But let's put it aside and start with basics without involving lending. What RBD theory indicated has nothing to do with FRB, it is this part I am most interested in this thread
You are right, these are two different subjects.
I think the RBD is a system that is slightly better than "just printing money", for two reasons. The first reason is that "just printing money" is too openly evident. People wouldn't trust the ministery of finance that prints *directly* dollar bills. It wouldn't seem fair. The seigniorage is too evident and visible.
In the RBD, actually, money isn't printed "just like that", but an asset is chosen to be "monetized". Be it land, stock, gold, whatever. If the RBD is applied honestly, it just looks like as if that asset is taken out of the economy and "destroyed" (stored irreversibly in vaults) in a way, and REPLACED by fiat money. It is as if the asset itself were now enforced to be "money", but that for practical purposes, we use paper instead of physically that asset.
The state could, for instance, just declare that land is legal tender. But it isn't practical to go to the grocery and buy vegetables with 20 cm^2 of land. So in order to make that more practical, the central bank buys up the actual land, and issues paper instead, that is "good for so much land".
It could have been gold: suppose the state declares gold to be legal tender.
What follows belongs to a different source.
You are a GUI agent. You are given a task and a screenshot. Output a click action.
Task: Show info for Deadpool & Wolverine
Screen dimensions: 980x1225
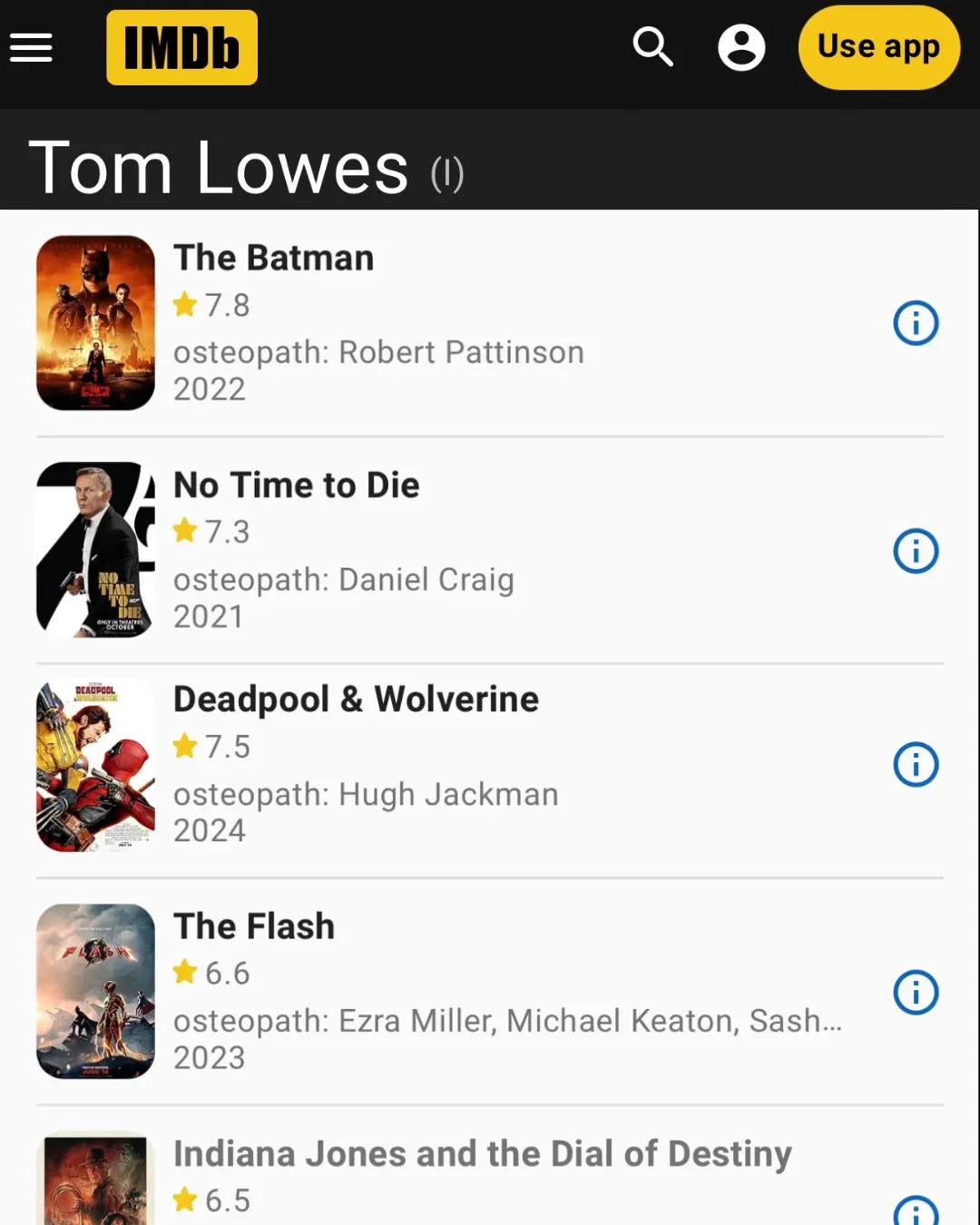(916, 765)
Now, it is entirely possible to carry around gold and buy your vegetables with gold, but it could indeed be more practical that a central bank buys up the gold, and issues equivalent paper for that.
It could have been just anything. The state could have declared sea shells as legal tender, and buy up sea shells and issue paper for that.
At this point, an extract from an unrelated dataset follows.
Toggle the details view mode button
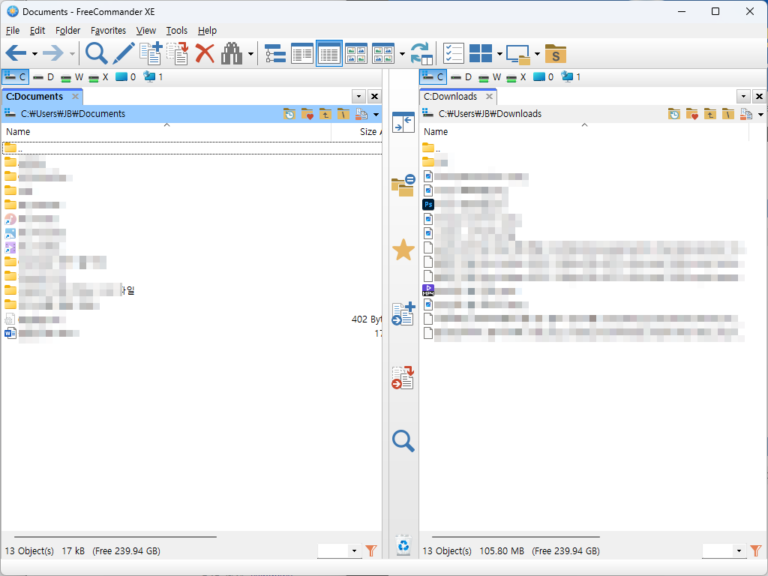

What the state simply does, is to enforce the choice of an asset to become money, instead of having the market choose it. Whatever assets the state decides to be bought and issue paper for it, the state implies that the bought-up assets become money (but are exchanged for paper which "stands for" it).
And now exactly the same problems happen with that, as when the market "monetizes" an asset:
1) there is seigniorage due to the *increase in value* of the asset
2) the usage of the asset becomes very expensive, which leads to economic losses, if the asset was useful.
Indeed, if the asset is massively bought up by the central bank to issue paper money, its demand will rise, and the asset (land, gold, sea shells) will increase in price (it will be the monetary part of its value). People who were holding the asset before, and can sell it to the central bank, enjoy the seigniorage and can become rich.
But there is in fact no big difference between the state using a RBD, and the asset that serves as backing, becoming actual money through the market. The only thing a RBD does, is to enforce this choice.
And because of the rise in price of the asset, and the taking the asset out of circulation, everybody using the asset for production or consumption, will suffer (and pay the seigniorage).
So it would be most terrible if the state were to use land, because land is very useful. It would be terrible to increase land prices, and to set land apart "in a vault" so as not to use it any more.